Detection Strategies

  • Monitor Ollama API access logs for sequences of blob upload requests followed by CreateModel calls from unauthenticated sources
  • Inspect uploaded model blobs for minimum expected size and valid GGUF structure before parsing
  • Alert on segmentation fault crash signatures in process supervisor logs (systemd, Docker, Kubernetes)

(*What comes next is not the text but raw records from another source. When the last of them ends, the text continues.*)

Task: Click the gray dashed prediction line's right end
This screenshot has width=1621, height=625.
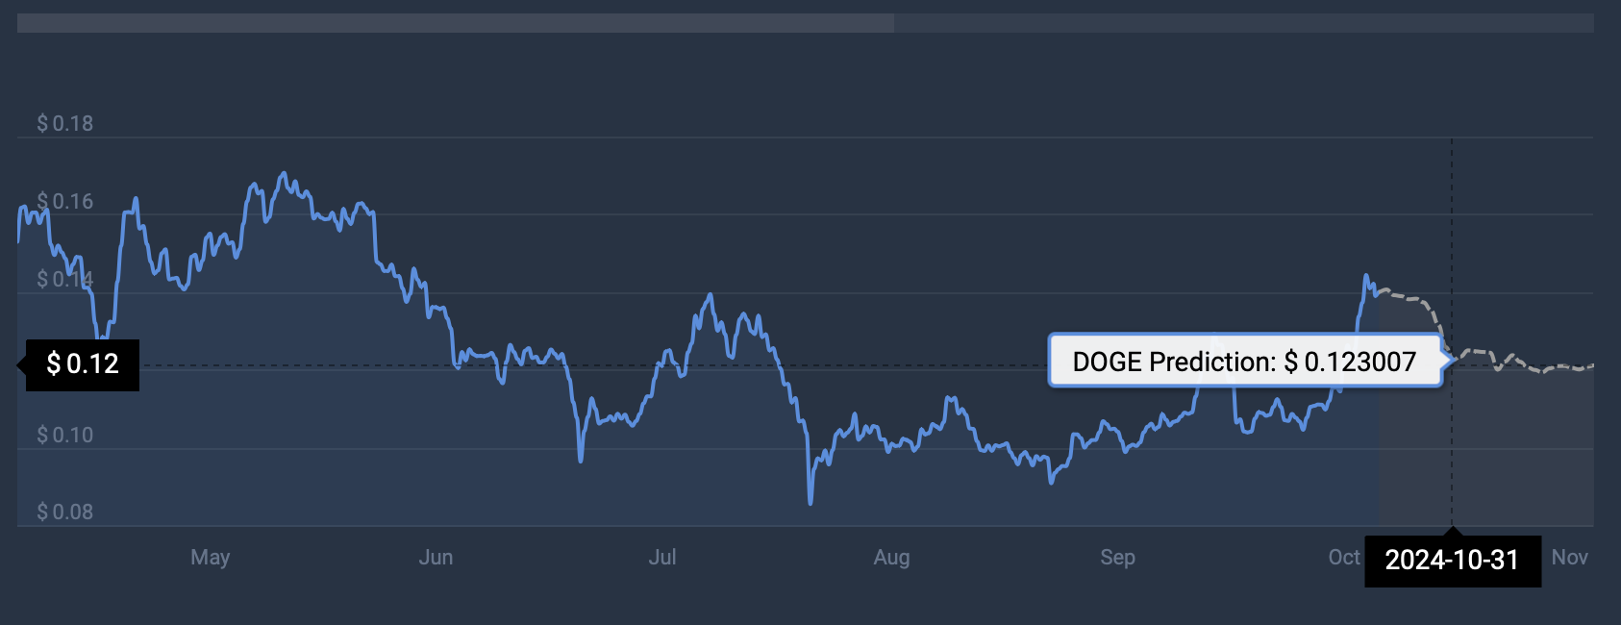Action: pos(1591,366)
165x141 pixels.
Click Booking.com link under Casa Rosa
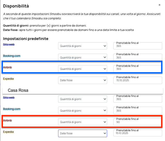12,109
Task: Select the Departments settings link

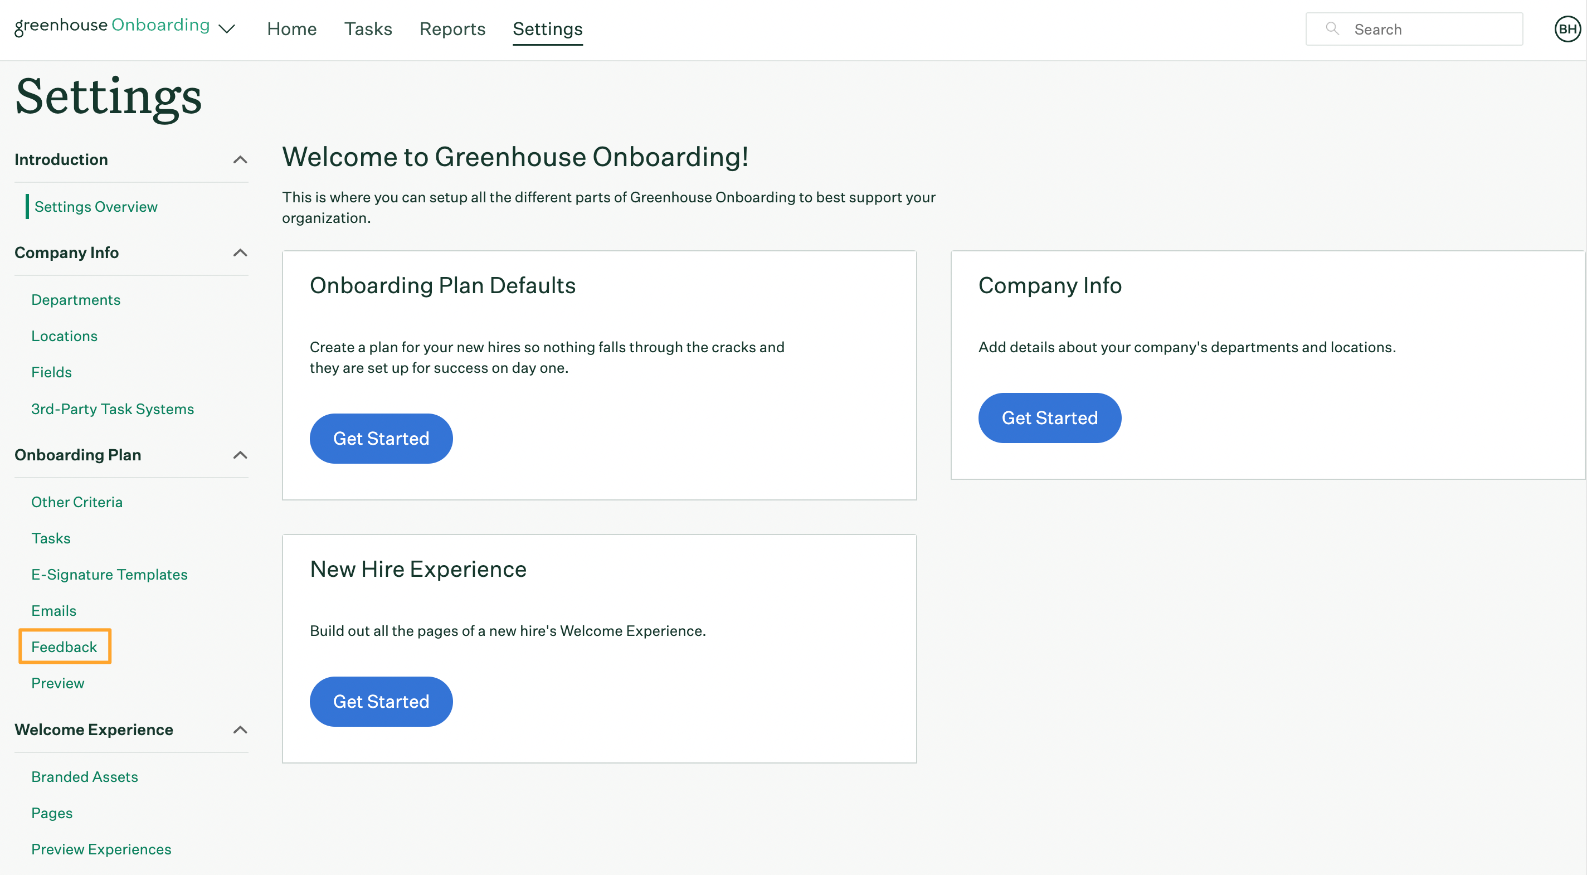Action: (75, 299)
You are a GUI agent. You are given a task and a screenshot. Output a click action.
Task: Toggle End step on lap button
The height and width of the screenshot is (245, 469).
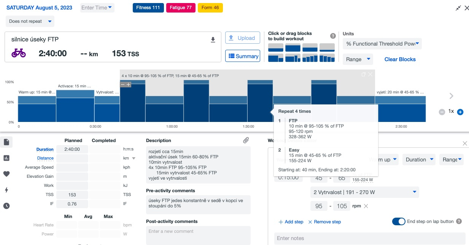(x=399, y=221)
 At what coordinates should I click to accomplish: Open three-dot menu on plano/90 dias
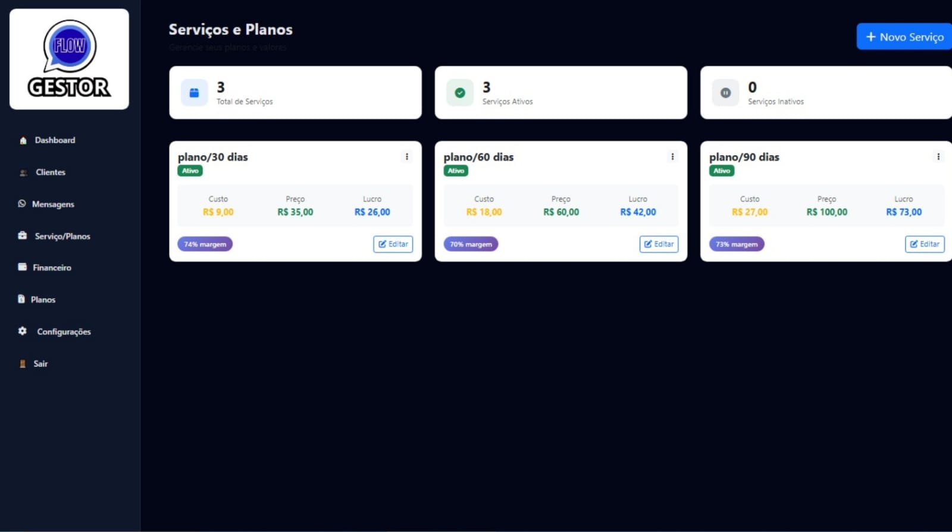[938, 157]

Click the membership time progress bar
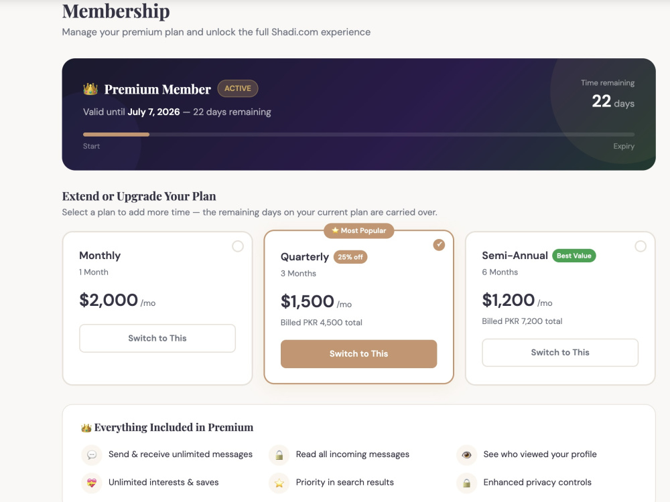coord(358,135)
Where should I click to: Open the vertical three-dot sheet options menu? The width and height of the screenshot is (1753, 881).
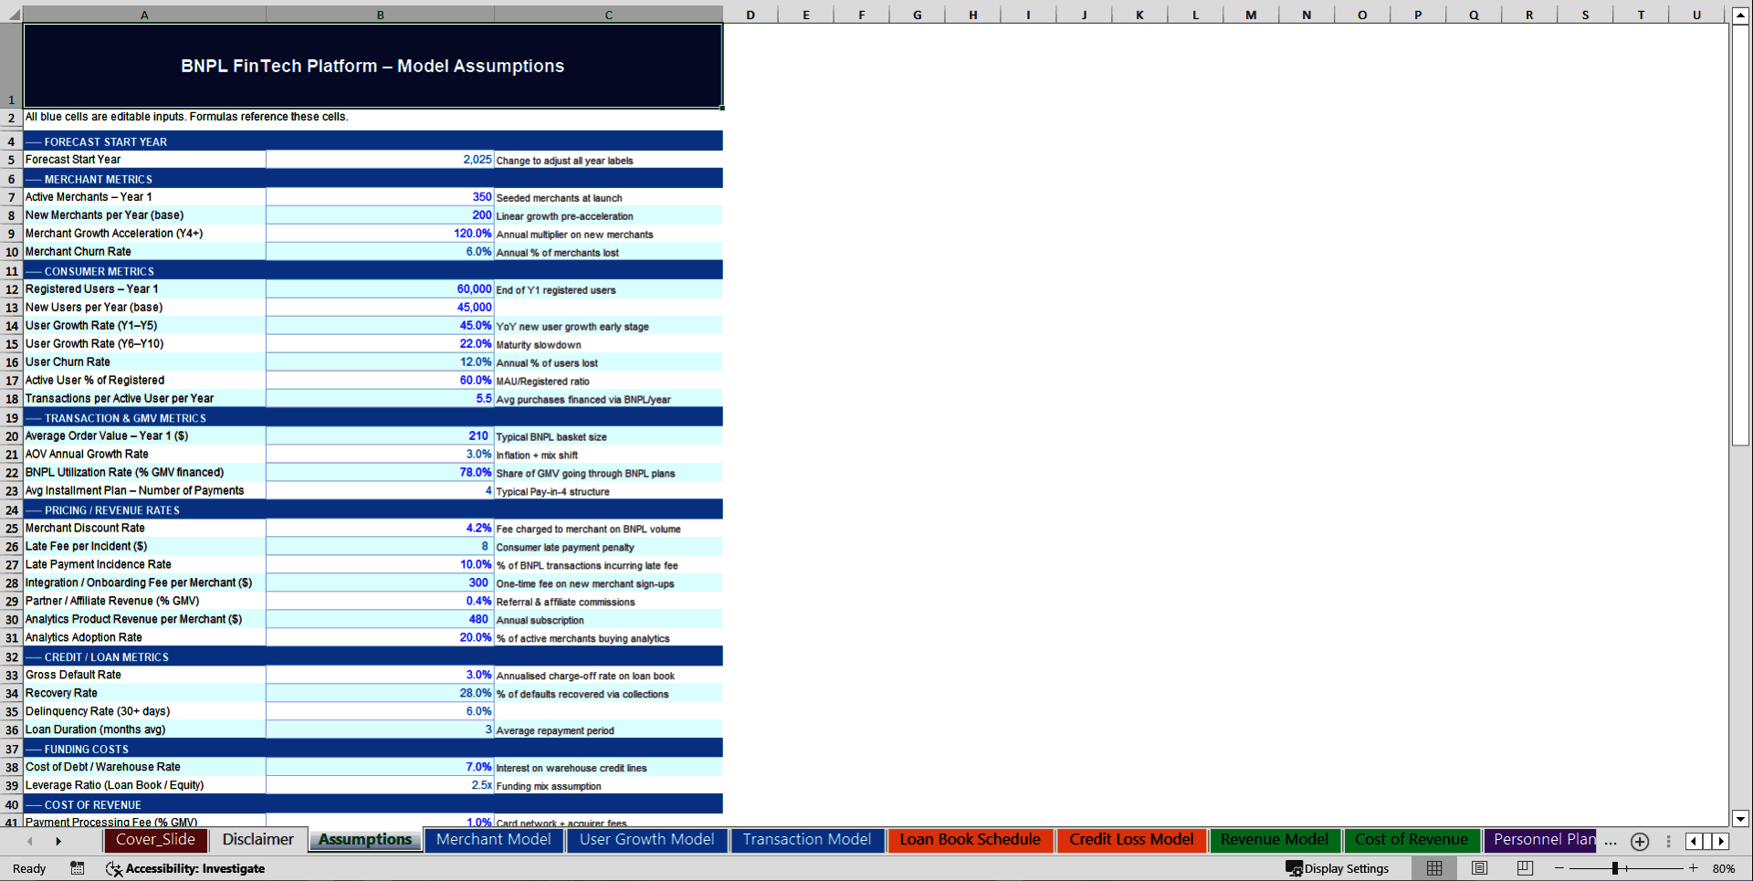tap(1669, 842)
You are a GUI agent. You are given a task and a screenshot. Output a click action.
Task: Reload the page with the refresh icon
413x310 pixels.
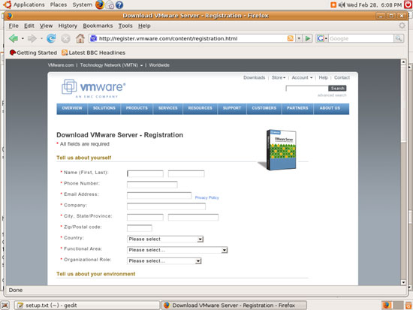click(51, 38)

Monitoring Recommendations

  • Track Ollama service uptime and restart frequency through container orchestration metrics
  • Forward Ollama HTTP access logs to a centralized log platform for correlation with crash events
  • Establish baselines for normal Modelfile creation activity and alert on anomalous bursts

How to Mitigate CVE-2024-39720

Immediate Actions Required

  • Upgrade Ollama to version 0.1.46 or later on all hosts and container images
  • Restrict network exposure of the Ollama HTTP API to trusted clients using firewall or reverse proxy rules
  • Place Ollama behind an authenticating proxy if remote access is required
  • Audit existing model blobs and Modelfiles for unexpected entries created by unknown clients

Patch Information

The fix is included in Ollama 0.1.46. The patch adds length validation when parsing GGUF headers in the CreateModel path. Review the upstream change in the GitHub Version Comparison for the specific code modifications.

Workarounds

  • Bind Ollama to localhost only by setting OLLAMA_HOST=127.0.0.1 when remote access is not required
  • Deploy a reverse proxy enforcing authentication and request size limits in front of Ollama
  • Use container network policies to restrict ingress to the Ollama API port
  • Run Ollama under a process supervisor that automatically restarts the service after crashes to reduce downtime
bash
# Configuration example: bind Ollama to localhost and restrict API exposure
export OLLAMA_HOST=127.0.0.1:11434
systemctl restart ollama

# Verify installed Ollama version is patched (>= 0.1.46)
ollama --version

Disclaimer: This content was generated using AI. While we strive for accuracy, please verify critical information with official sources.